- EXERCISE BRIEF: Search the records below for the word "agent". Copy each line where it occurs.

[Stored items from a collection]

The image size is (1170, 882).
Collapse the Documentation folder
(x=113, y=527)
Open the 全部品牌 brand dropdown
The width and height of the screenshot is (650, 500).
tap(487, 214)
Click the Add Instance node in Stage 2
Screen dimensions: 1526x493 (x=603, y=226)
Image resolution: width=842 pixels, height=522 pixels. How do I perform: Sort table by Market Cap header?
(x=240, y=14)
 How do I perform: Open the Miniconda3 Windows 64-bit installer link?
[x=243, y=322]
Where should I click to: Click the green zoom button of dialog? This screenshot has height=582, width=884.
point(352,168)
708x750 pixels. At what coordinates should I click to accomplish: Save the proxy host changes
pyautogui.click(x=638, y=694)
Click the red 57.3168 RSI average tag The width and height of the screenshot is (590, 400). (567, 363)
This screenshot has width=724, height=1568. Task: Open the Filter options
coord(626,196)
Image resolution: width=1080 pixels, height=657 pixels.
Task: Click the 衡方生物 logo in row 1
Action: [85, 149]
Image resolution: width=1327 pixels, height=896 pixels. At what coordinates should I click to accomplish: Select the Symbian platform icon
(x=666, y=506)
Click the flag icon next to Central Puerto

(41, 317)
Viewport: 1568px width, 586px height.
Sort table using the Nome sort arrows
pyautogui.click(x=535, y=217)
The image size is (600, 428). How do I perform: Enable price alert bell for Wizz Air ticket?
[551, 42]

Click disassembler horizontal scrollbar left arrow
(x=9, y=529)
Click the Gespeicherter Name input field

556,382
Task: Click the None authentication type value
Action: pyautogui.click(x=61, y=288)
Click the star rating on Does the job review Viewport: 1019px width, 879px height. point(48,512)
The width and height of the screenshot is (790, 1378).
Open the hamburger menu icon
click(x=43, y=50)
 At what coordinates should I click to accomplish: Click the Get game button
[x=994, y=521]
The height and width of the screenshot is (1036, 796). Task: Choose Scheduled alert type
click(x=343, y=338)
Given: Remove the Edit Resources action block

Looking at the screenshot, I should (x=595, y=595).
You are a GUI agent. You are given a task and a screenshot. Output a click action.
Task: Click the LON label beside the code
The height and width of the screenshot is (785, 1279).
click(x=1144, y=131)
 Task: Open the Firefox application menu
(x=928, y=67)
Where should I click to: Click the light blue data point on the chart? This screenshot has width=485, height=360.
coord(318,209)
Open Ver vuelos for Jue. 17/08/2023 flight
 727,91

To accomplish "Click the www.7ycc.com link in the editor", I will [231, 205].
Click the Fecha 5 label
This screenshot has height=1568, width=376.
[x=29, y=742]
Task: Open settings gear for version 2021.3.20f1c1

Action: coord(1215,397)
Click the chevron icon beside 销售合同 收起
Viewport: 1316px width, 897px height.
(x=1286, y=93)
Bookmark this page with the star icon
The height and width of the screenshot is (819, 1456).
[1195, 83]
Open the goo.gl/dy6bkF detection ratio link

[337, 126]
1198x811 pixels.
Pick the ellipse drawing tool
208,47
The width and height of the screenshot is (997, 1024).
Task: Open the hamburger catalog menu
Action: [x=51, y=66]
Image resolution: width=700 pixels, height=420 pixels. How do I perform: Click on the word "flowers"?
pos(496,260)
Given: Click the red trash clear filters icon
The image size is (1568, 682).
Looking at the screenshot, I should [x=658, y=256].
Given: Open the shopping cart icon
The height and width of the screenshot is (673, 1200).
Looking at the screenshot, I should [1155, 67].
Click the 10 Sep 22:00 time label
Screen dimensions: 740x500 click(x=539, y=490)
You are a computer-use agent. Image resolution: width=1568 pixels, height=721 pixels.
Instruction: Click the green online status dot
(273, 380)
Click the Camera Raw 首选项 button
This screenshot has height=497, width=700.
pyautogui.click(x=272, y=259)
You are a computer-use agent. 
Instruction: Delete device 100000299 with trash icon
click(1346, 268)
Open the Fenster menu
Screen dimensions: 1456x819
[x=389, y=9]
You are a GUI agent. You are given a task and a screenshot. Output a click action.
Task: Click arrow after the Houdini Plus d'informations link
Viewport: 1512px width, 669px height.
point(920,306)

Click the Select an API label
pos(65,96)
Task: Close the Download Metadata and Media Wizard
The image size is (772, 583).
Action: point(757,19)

- ANSWER BOX:
You are a GUI agent. You are given a task and a screenshot. Output a click action.
You are a computer-use agent. Image resolution: width=1568 pixels, height=721 pixels.
You are a computer-use agent. 
You are a GUI agent. You are given a task and a screenshot. Output a click action.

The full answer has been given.